The coefficient of education is not significantly different from zero, so we updated our model not to include it.

The dependent variable in logistic regression is binary and we can adjust the predicted values to describe binary outcome, too. Thus, we can draw a classification table that illustrates how well the model classifies the observations, taking the mean of fitted values as the threshold for predicting treatment.

table(prop.model$fitted.values > mean(prop.model$fitted.values), 
      lalonde$treated, dnn = c("Predicted", "True"))
##          True
## Predicted     0     1
##     FALSE 14309    33
##     TRUE   1683   264

The classification table indicates that the proportion of correctly classified treated observations is 0.8946528.

We also calculate a few other statistics that help us evaluate logistic regression model.

# McFadden's pseudo R-squared value of the model
1 - (prop.model$deviance/prop.model$null.deviance)
## [1] 0.4831533
# Test the model against a null model
pchisq(prop.model$null.deviance - prop.model$deviance, 
       prop.model$df.null - prop.model$df.residual, lower.tail = FALSE)
## [1] 1.266532e-306

According to McFadden (19784), the value of McFadden’s pseudo-R between 0.2 and 0.4 indicates an excellent model fit.
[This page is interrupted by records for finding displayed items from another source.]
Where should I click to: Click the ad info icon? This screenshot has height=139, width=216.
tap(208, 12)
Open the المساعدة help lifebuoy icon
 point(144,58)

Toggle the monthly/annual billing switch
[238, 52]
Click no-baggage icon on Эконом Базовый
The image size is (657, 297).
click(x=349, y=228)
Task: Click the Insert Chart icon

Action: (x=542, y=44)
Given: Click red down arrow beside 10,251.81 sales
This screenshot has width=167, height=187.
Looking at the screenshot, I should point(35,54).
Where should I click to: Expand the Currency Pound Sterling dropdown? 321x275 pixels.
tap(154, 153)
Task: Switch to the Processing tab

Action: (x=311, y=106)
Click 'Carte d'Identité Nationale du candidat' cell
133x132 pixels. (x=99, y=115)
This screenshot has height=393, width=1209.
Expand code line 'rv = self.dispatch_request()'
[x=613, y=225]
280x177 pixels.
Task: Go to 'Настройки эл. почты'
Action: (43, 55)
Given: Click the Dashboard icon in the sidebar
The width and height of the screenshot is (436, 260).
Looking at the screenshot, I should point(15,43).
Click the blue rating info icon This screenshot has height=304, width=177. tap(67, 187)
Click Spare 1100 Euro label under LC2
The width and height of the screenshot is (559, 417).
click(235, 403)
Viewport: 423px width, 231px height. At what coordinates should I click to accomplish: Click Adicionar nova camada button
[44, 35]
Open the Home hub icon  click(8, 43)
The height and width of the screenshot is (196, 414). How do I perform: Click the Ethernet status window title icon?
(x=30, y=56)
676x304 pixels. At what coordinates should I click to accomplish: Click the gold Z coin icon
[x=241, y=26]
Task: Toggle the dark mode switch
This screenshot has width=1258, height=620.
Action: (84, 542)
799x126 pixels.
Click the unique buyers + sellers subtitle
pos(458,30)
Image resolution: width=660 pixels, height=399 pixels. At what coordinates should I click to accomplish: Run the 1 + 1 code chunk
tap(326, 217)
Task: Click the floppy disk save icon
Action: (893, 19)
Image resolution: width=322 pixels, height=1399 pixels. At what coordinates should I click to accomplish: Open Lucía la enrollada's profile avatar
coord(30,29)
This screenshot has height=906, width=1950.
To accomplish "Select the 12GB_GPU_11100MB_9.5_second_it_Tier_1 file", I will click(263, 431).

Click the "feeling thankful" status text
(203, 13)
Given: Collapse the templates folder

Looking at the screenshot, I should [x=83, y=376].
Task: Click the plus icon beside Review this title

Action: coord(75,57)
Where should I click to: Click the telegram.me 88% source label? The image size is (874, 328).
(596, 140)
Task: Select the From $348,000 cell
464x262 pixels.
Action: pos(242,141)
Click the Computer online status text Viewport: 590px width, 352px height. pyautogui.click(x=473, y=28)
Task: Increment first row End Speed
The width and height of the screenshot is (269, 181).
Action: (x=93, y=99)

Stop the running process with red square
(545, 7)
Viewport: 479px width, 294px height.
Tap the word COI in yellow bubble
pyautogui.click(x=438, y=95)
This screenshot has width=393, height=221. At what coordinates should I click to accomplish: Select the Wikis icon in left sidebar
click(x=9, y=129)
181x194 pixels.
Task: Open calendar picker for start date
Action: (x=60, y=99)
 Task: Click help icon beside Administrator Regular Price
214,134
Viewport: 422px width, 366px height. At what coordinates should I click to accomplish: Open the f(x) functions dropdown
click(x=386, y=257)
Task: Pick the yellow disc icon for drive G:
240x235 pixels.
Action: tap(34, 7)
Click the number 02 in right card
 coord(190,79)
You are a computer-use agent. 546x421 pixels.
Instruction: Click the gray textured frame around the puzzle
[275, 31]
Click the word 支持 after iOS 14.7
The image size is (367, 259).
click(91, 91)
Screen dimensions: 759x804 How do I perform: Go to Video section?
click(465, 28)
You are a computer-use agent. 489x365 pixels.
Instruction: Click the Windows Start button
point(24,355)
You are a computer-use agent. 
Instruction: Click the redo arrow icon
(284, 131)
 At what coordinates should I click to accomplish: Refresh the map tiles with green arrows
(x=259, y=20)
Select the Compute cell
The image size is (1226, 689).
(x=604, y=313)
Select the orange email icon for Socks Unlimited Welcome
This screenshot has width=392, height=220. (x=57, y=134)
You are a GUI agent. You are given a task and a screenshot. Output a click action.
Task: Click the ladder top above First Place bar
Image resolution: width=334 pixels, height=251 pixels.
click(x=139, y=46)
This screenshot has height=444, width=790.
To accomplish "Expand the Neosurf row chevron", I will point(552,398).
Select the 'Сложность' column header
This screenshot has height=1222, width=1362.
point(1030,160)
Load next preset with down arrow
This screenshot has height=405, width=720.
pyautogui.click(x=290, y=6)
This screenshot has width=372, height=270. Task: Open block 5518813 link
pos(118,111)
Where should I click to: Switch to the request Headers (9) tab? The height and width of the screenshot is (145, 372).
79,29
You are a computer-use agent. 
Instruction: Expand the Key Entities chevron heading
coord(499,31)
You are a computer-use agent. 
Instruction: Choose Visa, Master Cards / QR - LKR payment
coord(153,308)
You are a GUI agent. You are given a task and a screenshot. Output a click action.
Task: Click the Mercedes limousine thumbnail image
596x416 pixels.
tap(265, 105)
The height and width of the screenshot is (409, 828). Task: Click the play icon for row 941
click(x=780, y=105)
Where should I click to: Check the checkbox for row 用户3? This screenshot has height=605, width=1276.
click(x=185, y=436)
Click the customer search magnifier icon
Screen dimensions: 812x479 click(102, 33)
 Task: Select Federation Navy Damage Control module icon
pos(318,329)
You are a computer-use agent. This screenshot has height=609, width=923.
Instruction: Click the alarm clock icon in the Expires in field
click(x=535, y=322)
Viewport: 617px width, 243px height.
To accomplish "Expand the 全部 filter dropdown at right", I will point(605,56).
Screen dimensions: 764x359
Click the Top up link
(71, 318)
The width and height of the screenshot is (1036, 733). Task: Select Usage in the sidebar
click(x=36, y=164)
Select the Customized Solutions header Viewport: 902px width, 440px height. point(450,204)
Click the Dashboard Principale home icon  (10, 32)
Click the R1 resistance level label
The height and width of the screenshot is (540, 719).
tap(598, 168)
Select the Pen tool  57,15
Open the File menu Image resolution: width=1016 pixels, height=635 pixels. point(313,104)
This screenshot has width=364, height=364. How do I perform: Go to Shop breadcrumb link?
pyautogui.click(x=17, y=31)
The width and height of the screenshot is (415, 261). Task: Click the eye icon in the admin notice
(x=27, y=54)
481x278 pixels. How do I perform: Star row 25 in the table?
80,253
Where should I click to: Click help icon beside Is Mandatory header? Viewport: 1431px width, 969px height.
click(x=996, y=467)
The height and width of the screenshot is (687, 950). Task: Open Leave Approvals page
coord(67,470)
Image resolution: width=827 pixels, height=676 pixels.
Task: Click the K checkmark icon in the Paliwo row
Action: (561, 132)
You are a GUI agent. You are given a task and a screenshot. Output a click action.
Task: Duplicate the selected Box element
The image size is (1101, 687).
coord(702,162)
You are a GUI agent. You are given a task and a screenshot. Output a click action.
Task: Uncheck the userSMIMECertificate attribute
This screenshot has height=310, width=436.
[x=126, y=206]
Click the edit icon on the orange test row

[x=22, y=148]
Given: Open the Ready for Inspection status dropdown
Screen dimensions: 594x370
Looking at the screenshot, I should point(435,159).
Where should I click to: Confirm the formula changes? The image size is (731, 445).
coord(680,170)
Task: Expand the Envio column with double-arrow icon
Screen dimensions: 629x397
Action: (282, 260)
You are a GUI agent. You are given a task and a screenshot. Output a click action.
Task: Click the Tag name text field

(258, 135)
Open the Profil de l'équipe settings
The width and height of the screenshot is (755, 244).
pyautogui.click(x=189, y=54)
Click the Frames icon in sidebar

The value we obtained is even higher. We can also reject the null hypothesis that all the coefficients in the model equal zero.

This model performs well enough on our data to use the fitted values of the dependent variable as propensity score values for each individual.

Creating pseudo control group

Next we create a new variable and assign it propensity scores from the model. We can again use by to examine summary statistics of propensity scores separately for treated and other individuals.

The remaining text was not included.